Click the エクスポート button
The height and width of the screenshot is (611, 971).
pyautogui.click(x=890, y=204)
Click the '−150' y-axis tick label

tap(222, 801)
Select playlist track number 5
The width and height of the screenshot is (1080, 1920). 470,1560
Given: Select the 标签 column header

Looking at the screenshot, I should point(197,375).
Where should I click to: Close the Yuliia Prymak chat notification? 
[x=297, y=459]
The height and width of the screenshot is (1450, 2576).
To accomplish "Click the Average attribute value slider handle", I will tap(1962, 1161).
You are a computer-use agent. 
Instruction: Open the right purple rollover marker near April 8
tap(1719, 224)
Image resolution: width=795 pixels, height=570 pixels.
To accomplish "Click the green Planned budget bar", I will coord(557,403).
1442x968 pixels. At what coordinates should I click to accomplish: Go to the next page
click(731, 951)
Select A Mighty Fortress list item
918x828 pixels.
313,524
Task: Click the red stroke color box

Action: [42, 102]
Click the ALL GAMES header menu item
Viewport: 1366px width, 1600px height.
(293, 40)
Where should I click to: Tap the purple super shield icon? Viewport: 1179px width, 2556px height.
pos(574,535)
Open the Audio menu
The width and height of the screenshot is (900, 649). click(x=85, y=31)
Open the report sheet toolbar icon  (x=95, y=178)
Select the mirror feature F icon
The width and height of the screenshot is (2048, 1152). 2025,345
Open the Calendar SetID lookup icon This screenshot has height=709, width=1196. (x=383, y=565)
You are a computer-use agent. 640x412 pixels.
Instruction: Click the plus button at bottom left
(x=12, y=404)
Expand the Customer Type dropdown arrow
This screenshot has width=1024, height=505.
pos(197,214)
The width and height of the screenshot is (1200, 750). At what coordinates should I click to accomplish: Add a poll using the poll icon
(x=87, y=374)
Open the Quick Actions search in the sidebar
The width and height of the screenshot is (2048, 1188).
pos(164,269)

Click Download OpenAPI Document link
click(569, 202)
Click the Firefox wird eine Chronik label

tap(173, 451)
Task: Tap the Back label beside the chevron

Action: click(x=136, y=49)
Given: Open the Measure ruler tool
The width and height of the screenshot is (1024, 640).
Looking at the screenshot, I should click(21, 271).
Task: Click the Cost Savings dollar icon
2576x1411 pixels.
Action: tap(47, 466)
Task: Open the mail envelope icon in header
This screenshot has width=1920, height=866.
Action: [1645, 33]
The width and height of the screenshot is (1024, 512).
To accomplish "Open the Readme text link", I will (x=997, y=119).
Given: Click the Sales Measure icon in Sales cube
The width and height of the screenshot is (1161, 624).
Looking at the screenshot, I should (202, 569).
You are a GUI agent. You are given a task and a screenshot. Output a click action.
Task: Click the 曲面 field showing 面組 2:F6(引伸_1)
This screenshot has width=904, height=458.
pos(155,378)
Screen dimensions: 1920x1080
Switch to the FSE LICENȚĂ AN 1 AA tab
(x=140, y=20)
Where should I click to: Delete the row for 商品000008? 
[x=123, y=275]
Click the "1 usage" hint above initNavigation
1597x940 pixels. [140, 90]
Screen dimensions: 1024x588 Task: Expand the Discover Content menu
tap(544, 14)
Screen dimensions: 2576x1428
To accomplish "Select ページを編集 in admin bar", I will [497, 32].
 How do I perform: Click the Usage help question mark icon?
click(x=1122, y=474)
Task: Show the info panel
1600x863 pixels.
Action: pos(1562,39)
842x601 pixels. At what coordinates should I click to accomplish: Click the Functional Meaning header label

..........

» **What you are asked to do**
Rewrite the entries starting at the line containing "Where should I click to: Delete" and ending at the last entry, changing "info panel" to "details panel" and leaving everything else unchanged.

» **Expected answer**
Where should I click to: Delete the row for 商品000008? 
[x=123, y=275]
Click the "1 usage" hint above initNavigation
1597x940 pixels. [140, 90]
Screen dimensions: 1024x588 Task: Expand the Discover Content menu
tap(544, 14)
Screen dimensions: 2576x1428
To accomplish "Select ページを編集 in admin bar", I will [497, 32].
 How do I perform: Click the Usage help question mark icon?
click(x=1122, y=474)
Task: Show the details panel
1600x863 pixels.
Action: pos(1562,39)
842x601 pixels. At what coordinates should I click to accomplish: Click the Functional Meaning header label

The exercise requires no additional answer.